Debería ir y patear los escritorios, reclamar que estoy en mi derecho, no para reivindicar a nadie o salvar “el buen nombre” o tonterías por el estilo. Reclamar el elemental derecho a que se sepa la verdad. La Verdad, la cruda y descarnada, la incómoda y no comercial. La que habla de gente que bien o mal, se mueve y actúa por instintos, empujados a veces inflexible o estúpidamente para satisfacer lo que consideran sus necesidades más inmediatas. Debería ir y putearlos de arriba abajo. Mandarlos a la mierda, no solo para que se ofendan y ventilar lo bajo, lo inhumano de sus actos. Ir y gritárselo en la cara, no desde el fondo de los pulmones, desde más adentro, qué se yo, desde el estómago o desde los intestinos, quizás así, en ese camino visceral arriba podría ir sacando todo, arrancando lo que duele y está aquí clavado, sacar las broncas, los rencores, los desacuerdos, las malas memorias, y de paso, librarme del peso terrible de las palabras nunca dichas, los besos y abrazos que nunca di y los que di y me duelen no volver a dar y que lastiman agigantando la ausencia. Vaciarme, aun corriendo el riesgo de perder algo de lo bonito que atesoro y me reconforta. No sé. Debería hacerlo, ojalá pudiera hacerlo.

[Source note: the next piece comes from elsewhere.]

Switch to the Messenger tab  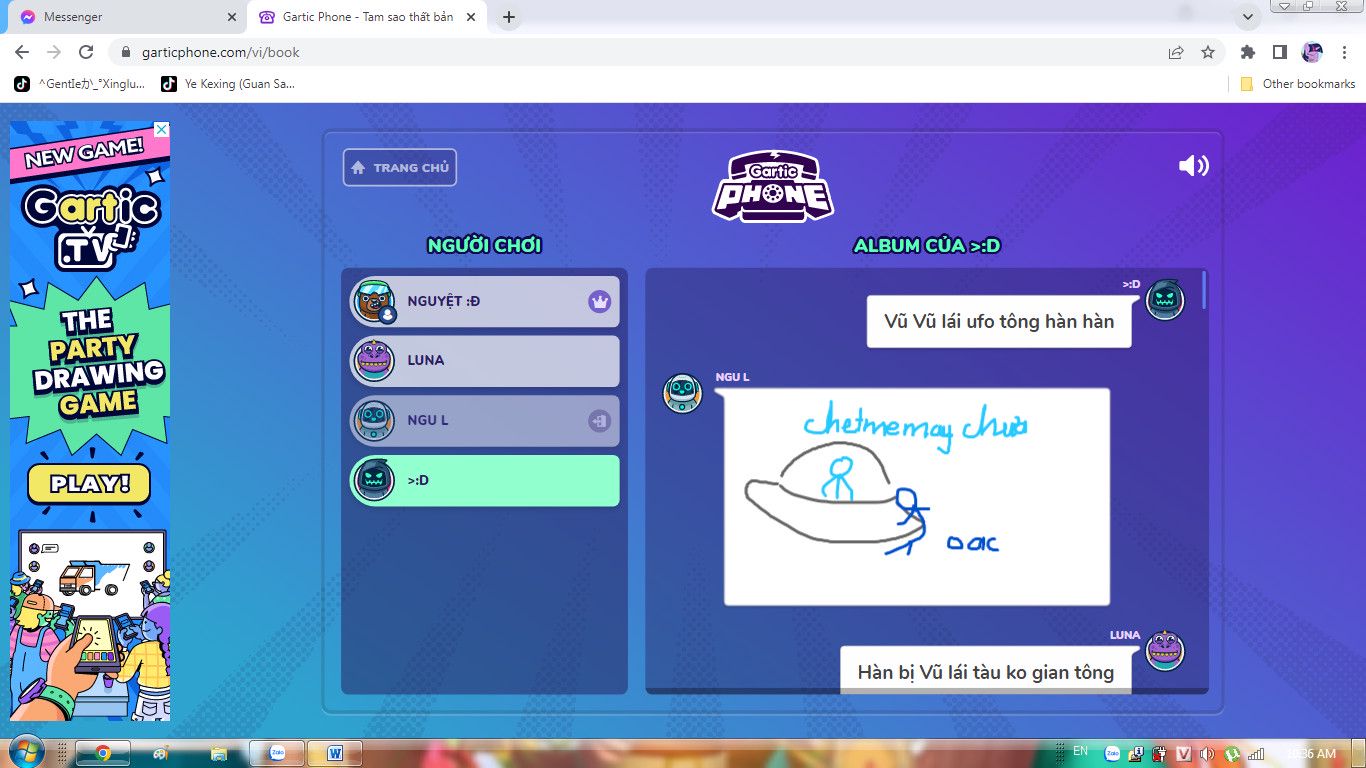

Quizás, debería escribirlo y reclamar que me otorguen al menos un cuarto de todo el espacio que le dedicaron los diarios para contar una mentira, una maquinación absurda e infame con el sólo fin de aumentar las ventas y estimular las teorías y fantasías más descabelladas.

Sí, debería tener el coraje de escribir la verdad, mí verdad. Yo, que creo conocer todos los hechos. Cada uno de los elementos que por esos caprichos de la vida, al unirse de esa manera tan particular, en vez de felicidad o rutina, por resultado conducen a la confusión, al dolor, a la desgracia.
Debería poner las cosas en claro, pero esa es la parte más difícil. ¿Cómo hacerlo? ¿Cómo escribir sobre esta historia? ¿Debería escribirla en un tono personal como si fuera un diario íntimo, una bitácora de un proyecto que se empezó sin plan y terminó en un rotundo fracaso? O debería comenzar contando del derrotero de los otros protagonistas, para borrar la imagen creada en la mente de muchos que los deshumanizaron, como si hubieran sido máquinas, trenes descontrolados que se encontraron en esa encrucijada con un resultado inevitable.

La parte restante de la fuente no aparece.